== Required action ==
Nothing but a number is wanted here: the tally of lines in the material below that include "محصول".

== Data supplied ==
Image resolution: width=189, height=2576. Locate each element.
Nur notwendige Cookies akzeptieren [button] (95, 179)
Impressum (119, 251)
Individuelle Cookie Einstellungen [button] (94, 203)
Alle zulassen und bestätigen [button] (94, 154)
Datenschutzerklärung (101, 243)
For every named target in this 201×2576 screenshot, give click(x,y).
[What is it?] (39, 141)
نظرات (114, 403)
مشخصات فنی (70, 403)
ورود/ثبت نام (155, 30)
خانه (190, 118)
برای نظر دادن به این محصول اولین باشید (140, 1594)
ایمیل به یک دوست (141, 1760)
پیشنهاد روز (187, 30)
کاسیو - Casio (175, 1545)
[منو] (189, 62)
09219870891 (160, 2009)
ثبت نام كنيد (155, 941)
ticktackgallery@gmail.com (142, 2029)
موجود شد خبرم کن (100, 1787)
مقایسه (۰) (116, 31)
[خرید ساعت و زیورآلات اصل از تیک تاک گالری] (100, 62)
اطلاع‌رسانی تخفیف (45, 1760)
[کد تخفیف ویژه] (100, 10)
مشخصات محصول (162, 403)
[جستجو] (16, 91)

--

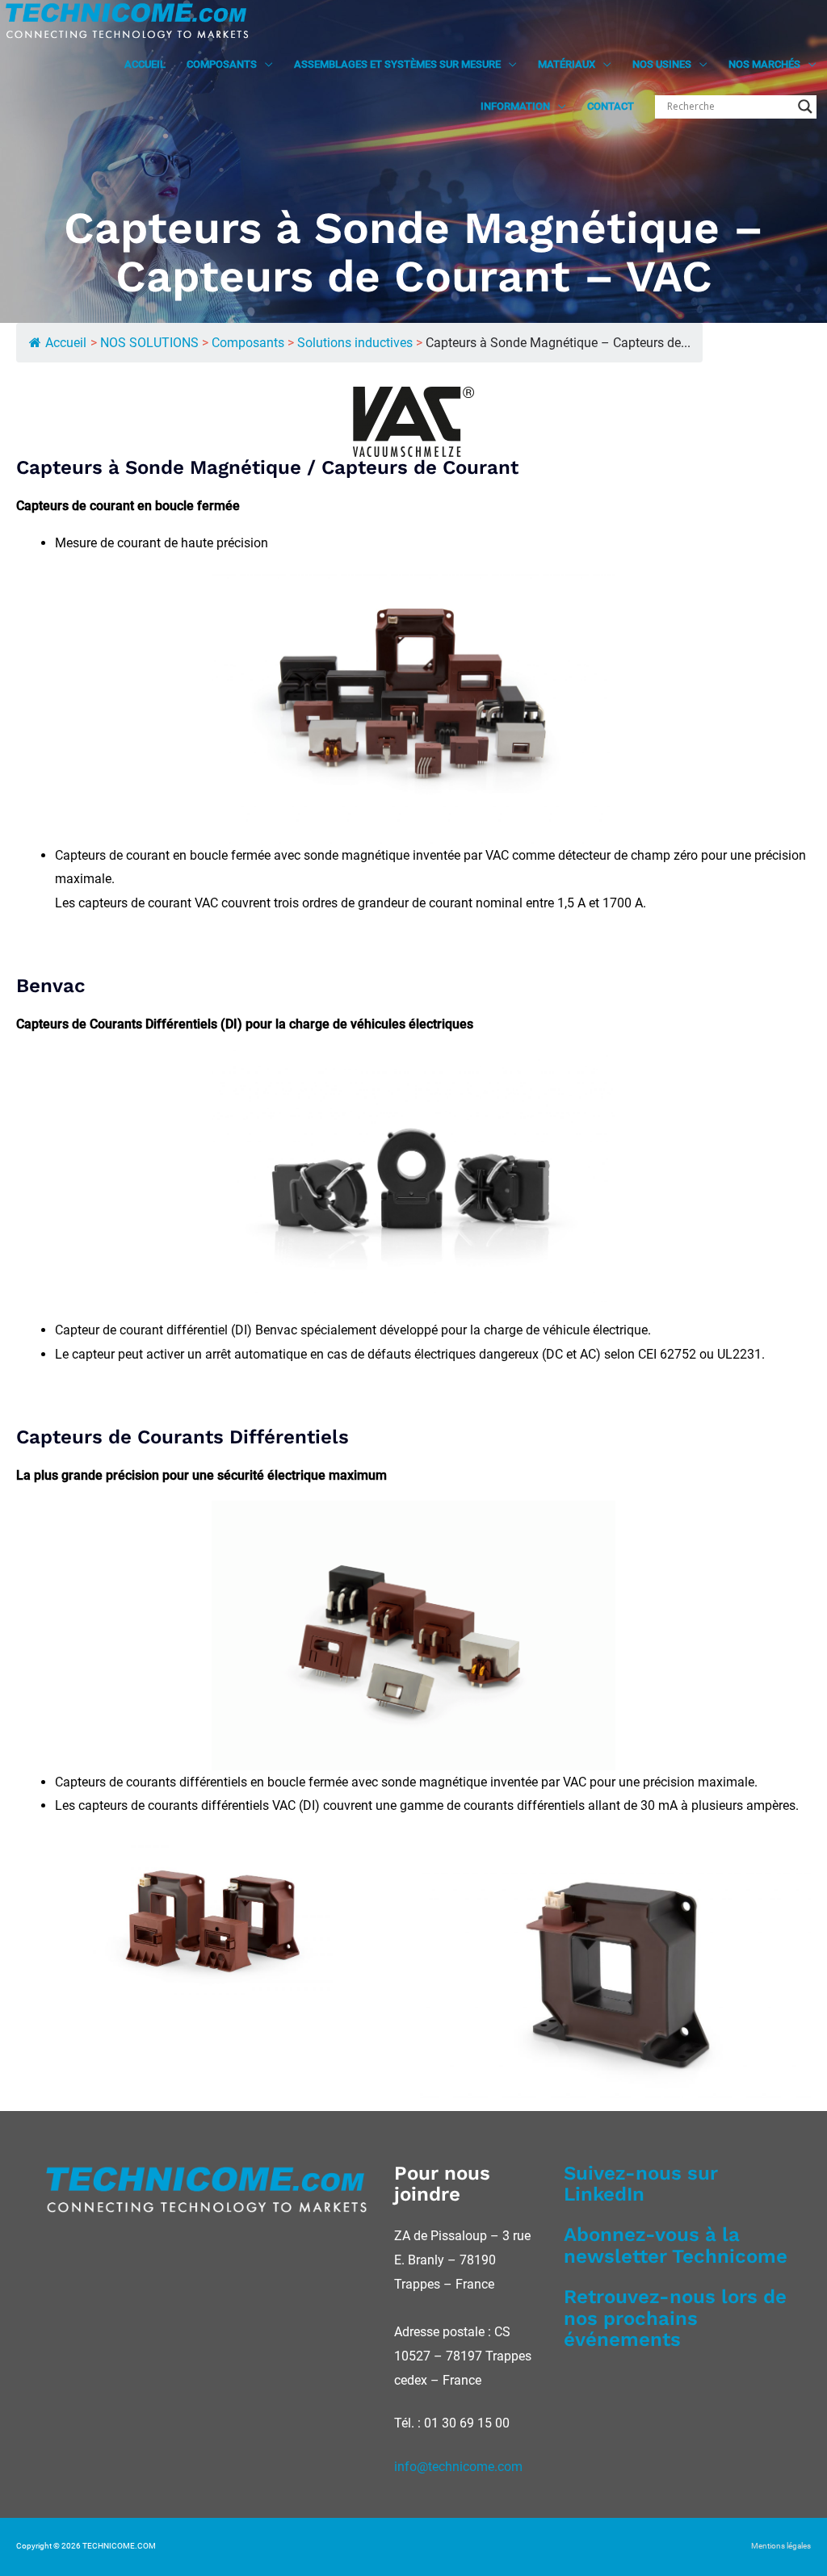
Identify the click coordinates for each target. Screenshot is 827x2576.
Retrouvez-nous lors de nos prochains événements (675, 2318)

== Completed exercise ==
2